Die Schulen in den Klöstern sorgten dafür, dass das Wissen an den Klosternachwuchs, weitergereicht wurde. Der Unterricht bestand hauptsächlich aus Grammatik und Rechnen. Das Rechnen war wichtig, denn die Feiertage sollten richtig eingeordnet werden. Auch Musik war von großer Bedeutung für die Liturgie und wurde eingeübt. Der überwiegende Teil der Bevölkerung war des Lesens und Schreibens nicht mächtig. Erst ab dem 10. Jahrhundert wurden auch Klosterschulen für externe Schüler gegründet. Für das Augustiner Chorherrenstift ist eine interne Schule ab dem 14. Jahrhundert und eine äußere Schule ab dem 16. Jahrhundert belegt. Die Bildung von Mädchen stellte während der gesamten Epoche des Mittelalters eine Ausnahme dar, aber im Kloster Indersdorf gibt es ein frühes Zeugnis über eine Adlige, die im Chorgesang unterrichtet wurde.

Nach der Auflösung des Augustiner Chorherrenstifts im Jahr 1783 wurden die Salesianerinnen aus München hierher ausquartiert. Sie erweiterten den bereits praktizierten Schulbetrieb durch die Einrichtung einer "weiblichen Lehr- und Erziehungsanstalt". Als die Salesianerinnen 1831 nach Dietramszell umgesiedelt wurden, gab es einen längeren Leerstand. 1856 folgten dann, ebenfalls aus München kommend, die Barmherzigen Schwestern und unterhielten hier, bis zur Auflösung durch die Nationalsozialisten eine Bewahr- und Erziehungsanstalt für verwahrloste Kinder. Nach dem Krieg sind die Barmherzigen Schwestern wieder zurückgekehrt und haben 1952 eine Mittelschule für Mädchen unter ihrer Trägerschaft eingerichtet, die ab 1965 als Realschule geführt wurde.

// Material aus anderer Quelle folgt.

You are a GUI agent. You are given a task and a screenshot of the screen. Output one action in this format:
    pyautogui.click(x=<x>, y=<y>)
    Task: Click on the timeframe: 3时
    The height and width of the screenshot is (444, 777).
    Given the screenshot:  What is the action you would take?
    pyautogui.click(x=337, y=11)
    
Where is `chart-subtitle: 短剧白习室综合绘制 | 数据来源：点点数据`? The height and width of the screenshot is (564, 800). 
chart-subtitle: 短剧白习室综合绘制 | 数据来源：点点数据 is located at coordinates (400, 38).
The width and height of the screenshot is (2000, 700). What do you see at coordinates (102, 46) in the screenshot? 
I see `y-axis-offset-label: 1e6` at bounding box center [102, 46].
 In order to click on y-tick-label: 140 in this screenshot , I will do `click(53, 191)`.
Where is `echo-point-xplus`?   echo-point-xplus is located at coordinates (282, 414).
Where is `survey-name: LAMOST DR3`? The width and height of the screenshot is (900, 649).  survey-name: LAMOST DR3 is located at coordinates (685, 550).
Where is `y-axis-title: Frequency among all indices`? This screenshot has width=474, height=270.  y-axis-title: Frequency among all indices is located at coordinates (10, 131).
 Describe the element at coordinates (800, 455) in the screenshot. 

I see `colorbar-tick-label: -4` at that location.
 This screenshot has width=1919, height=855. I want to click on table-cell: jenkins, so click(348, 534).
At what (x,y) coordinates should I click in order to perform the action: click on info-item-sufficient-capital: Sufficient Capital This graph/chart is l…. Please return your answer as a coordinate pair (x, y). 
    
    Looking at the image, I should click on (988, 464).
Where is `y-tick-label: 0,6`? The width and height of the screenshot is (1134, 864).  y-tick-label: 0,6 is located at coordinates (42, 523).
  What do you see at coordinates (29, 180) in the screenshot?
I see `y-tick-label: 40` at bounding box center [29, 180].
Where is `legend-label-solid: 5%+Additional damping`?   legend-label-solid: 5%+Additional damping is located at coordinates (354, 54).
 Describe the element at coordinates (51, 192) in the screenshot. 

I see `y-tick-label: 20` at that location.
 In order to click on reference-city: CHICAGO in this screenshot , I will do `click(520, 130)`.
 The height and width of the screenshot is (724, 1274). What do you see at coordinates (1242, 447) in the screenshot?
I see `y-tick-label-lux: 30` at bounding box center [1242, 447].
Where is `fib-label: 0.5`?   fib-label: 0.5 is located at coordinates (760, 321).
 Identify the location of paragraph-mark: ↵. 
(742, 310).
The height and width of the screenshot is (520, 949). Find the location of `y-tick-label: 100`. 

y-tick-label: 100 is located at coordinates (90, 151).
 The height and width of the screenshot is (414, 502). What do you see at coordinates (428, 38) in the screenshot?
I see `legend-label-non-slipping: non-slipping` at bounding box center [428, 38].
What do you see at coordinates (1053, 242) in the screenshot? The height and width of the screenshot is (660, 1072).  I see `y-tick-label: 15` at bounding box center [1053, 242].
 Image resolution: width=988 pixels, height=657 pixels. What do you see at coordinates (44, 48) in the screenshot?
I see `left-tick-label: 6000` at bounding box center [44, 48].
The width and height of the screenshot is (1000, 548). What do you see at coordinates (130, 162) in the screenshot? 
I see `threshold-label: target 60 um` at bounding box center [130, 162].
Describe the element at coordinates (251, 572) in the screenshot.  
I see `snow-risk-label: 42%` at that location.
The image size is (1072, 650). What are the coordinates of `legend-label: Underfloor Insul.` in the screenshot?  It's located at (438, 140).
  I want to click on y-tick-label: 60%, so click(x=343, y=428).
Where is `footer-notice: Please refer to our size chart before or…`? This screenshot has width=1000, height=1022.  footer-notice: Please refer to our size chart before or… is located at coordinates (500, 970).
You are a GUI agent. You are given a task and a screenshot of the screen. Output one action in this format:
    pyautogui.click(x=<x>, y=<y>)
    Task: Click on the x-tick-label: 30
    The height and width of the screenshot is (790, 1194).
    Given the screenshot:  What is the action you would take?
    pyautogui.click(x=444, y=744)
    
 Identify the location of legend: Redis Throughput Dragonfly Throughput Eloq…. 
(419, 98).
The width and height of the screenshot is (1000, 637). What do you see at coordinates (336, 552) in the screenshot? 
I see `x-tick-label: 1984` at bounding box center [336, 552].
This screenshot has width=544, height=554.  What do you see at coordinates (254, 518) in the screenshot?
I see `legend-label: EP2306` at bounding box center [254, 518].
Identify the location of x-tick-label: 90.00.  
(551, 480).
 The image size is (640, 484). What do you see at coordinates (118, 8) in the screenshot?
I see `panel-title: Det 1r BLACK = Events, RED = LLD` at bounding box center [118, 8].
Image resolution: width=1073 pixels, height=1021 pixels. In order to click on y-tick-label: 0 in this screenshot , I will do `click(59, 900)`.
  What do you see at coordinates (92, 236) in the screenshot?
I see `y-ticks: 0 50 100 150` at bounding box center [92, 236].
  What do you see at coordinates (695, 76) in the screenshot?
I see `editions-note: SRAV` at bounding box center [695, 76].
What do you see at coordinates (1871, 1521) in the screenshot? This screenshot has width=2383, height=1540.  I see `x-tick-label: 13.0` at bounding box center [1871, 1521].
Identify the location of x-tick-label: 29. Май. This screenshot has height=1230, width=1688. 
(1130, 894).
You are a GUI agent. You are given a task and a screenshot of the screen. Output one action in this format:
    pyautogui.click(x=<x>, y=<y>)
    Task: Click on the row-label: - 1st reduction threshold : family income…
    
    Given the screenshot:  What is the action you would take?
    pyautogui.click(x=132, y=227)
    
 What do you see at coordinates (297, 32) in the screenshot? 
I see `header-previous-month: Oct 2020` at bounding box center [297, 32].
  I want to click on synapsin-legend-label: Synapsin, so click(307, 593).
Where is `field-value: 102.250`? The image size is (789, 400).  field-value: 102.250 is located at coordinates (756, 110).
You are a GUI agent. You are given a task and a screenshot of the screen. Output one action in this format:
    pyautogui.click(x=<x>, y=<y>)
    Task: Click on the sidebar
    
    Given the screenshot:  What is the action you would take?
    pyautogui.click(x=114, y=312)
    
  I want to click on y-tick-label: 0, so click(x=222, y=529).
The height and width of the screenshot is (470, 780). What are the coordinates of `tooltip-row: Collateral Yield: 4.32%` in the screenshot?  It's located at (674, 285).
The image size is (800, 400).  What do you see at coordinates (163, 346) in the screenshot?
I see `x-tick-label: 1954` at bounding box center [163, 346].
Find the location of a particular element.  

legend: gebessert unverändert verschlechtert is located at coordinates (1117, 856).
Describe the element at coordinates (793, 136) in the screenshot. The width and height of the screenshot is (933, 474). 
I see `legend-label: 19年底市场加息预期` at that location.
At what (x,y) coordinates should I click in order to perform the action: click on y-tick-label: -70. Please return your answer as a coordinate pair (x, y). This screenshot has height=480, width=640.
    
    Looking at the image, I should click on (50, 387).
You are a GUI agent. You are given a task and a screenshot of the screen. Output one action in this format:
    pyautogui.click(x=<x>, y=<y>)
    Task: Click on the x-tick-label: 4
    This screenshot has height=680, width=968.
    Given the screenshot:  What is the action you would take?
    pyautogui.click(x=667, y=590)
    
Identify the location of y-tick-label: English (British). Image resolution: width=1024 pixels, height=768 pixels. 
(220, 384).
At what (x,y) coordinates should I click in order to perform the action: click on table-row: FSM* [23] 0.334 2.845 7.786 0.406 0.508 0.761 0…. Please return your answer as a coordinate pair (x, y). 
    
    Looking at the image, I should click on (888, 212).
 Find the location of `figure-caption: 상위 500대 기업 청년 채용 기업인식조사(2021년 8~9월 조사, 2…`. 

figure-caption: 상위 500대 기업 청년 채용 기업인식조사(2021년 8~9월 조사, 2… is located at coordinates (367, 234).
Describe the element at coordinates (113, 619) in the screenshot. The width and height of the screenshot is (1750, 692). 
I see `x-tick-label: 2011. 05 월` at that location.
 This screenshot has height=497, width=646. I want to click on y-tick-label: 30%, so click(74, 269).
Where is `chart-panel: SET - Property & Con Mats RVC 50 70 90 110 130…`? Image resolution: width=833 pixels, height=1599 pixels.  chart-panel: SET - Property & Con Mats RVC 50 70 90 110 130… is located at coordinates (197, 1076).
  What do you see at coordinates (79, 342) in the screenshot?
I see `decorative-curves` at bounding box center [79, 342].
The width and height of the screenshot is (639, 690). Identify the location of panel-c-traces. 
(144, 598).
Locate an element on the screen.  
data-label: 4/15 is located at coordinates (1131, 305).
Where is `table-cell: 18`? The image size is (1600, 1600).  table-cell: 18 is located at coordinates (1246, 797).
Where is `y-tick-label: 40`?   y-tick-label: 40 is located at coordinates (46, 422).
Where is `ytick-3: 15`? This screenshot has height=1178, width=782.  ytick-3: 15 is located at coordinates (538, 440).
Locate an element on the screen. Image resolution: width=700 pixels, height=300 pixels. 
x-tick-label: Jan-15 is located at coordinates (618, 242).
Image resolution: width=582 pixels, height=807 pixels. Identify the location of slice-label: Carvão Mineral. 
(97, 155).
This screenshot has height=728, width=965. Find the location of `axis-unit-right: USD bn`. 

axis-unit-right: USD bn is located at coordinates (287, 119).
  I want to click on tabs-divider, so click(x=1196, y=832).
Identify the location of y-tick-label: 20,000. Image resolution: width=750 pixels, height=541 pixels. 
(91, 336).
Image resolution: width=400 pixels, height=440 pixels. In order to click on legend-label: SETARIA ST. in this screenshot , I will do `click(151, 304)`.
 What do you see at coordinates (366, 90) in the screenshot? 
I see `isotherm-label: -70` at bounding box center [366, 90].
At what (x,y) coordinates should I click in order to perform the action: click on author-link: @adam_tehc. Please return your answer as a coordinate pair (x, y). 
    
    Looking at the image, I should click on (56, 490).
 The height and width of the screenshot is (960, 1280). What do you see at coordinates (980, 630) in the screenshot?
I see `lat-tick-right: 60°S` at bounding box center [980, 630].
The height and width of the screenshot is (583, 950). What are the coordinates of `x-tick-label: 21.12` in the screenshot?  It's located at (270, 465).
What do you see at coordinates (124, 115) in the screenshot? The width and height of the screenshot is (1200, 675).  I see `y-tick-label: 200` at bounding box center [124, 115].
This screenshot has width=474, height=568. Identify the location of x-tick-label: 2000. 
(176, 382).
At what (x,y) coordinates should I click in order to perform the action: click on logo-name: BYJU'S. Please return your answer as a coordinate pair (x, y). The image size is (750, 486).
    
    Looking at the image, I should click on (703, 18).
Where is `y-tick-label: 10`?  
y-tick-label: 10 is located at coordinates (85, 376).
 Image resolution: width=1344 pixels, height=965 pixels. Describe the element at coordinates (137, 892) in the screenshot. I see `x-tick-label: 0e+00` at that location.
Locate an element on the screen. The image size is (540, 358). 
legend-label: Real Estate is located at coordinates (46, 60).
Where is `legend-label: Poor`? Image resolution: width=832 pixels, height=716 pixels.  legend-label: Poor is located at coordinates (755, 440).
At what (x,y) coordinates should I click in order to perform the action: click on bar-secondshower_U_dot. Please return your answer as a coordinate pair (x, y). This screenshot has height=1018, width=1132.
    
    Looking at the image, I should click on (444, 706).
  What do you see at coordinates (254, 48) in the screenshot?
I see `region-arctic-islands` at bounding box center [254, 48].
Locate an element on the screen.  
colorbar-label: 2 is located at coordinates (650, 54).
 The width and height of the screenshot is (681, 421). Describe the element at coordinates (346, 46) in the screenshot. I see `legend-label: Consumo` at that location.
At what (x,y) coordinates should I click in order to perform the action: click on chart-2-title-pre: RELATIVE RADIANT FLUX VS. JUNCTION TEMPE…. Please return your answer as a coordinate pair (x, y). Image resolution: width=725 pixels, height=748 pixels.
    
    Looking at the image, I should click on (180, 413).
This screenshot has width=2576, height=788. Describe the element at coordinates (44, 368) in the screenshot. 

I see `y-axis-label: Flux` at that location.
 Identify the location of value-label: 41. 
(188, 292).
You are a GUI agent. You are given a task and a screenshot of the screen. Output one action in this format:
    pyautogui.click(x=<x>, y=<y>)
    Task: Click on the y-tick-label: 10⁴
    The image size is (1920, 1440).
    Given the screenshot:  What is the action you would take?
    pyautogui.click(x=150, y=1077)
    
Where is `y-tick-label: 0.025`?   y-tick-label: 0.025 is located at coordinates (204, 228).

Wegen des Rückgangs an ordenseigenen Lehrkräften übernahm die Erzdiözese München und Freising 1987 die Trägerschaft für die Schule. Die Schule wurde 1993 baulich, durch Einbeziehung des sogenannten "Fuchsbüchlerstadels" erweitert. Dieser Gebäudekomplex war früher Teil des Klosterareals, wurde aber während der Säkularisation verkauft. Durch Rückkauf konnte ein Erweiterungsbau erstellt werden, der den Erfordernissen einer modernen Schule und denen des Denkmalschutzes genügte. Aufgrund der größeren räumlichen Kapazität konnten in der Realschule Vinzenz von Paul nunmehr auch Knaben unterrichtet werden.  Mit dem Schuljahr 2016/2017 wurde der Schulbetrieb durch eine Fachoberschule (FOS) erweitert.